What is required: Your task is to output the entries below word for word.

Data extract:
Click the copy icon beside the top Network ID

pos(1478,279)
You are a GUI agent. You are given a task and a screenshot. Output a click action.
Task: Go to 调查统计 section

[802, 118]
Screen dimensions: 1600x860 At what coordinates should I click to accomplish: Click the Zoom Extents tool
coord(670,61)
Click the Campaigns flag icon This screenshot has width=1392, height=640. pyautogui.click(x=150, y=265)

Response area:
Click the copy icon beside the top Network ID

pos(1478,279)
You are a GUI agent. You are given a task and a screenshot. Output a click action.
Task: Go to 调查统计 section

[802, 118]
Screen dimensions: 1600x860 At what coordinates should I click to accomplish: Click the Zoom Extents tool
coord(670,61)
Click the Campaigns flag icon This screenshot has width=1392, height=640. pyautogui.click(x=150, y=265)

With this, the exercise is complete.